Welcome to the Nexus of Ethics, Psychology, Morality, Philosophy and Health Care

Welcome to the nexus of ethics, psychology, morality, technology, health care, and philosophy

Wednesday, February 5, 2025

Ethical debates amidst flawed healthcare artificial intelligence metrics

Gallifant, J., et al. (2024).
Npj Digital Medicine, 7(1).

Healthcare AI faces an ethical dilemma between selective and equitable deployment, exacerbated by flawed performance metrics. These metrics inadequately capture real-world complexities and biases, leading to premature assertions of effectiveness. Improved evaluation practices, including continuous monitoring and silent evaluation periods, are crucial. To address these fundamental shortcomings, a paradigm shift in AI assessment is needed, prioritizing actual patient outcomes over conventional benchmarking.

Artificial intelligence (AI) is poised to bridge the deployment gap with increasing capabilities for remote patient monitoring, handling of diverse time series datasets, and progression toward the promise of precision medicine. This proximity also underscores the urgency of confronting the translational risks accompanying this technological evolution and maximizing alignment with fundamental principles of ethical, equitable, and effective deployment. The recent work by Goetz et al. surfaces a critical issue at the intersection of technology and healthcare ethics: the challenge of generalization and fairness in health AI applications1. This is a complex issue where equal performance across subgroups can be at odds with overall performance metrics2.

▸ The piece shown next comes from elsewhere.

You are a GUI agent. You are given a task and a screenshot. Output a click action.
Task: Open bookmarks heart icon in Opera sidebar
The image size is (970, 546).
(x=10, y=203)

Specifically, it highlights one potential avenue to navigate variation in model performance among subgroups based on the concept of “selective deployment”3. This strategy asserts that limiting the deployment of the technology to the subgroup in which it works well facilitates benefits for those subpopulations. The alternative is not to deploy the technology in the optimal performance group but instead adopt a standard of equity in the performance overall to achieve parity among subgroups, what might be termed “equitable deployment”. Some view this as a requirement to “level down” performance for the sake of equity, a view that is not unique to AI or healthcare and is the subject of a broader ethical debate4,5,6. Proponents of equitable deployment would counter: Can a commitment to fairness justify not deploying a technology that is likely to be effective but only for a specific subpopulation?


Here are some thoughts:

The article explores the intricate ethical dilemmas surrounding the deployment of AI in healthcare, particularly the tension between selective and equitable deployment. Selective deployment involves using AI in specific cases where it performs best, potentially maximizing benefits for those groups but risking health disparities for others. Equitable deployment, on the other hand, seeks to ensure fairness across all patient groups, which might require accepting lower performance in certain areas to avoid exacerbating inequalities. The challenge lies in balancing these approaches, as what is effective for one group may not be so for another.

Flawed performance metrics are highlighted as a significant issue, as they may not capture real-world complexities and biases. This can lead to premature assertions of AI effectiveness, where systems are deployed based on metrics that look good in tests but fail in practical settings. The article emphasizes the need for improved evaluation practices, such as continuous monitoring and silent evaluation periods, to ensure AI systems perform well in diverse and dynamic healthcare environments.

A paradigm shift is called for, prioritizing actual patient outcomes over conventional benchmarking. This approach recognizes that patient care is influenced by numerous factors beyond just AI performance. The potential of AI to bridge the deployment gap, through capabilities like remote patient monitoring and precision medicine, is exciting but also underscores the need for caution in addressing ethical risks.

Generalization and fairness in AI applications are critical, as ensuring effectiveness across different subgroups is challenging. The concept of selective deployment, while beneficial for specific groups, could disadvantage others. Equitable deployment, aiming for parity among subgroups, may require balancing effectiveness and equality, a complex task influenced by social and political factors in healthcare.

The article underscores the importance of addressing "bias exhaust," or residual biases in AI models stemming from systemic healthcare issues, to develop fair AI systems. Distinguishing between acceptable variability in medical conditions and impermissible bias is essential, as is continuous evaluation to monitor AI performance in real-world settings.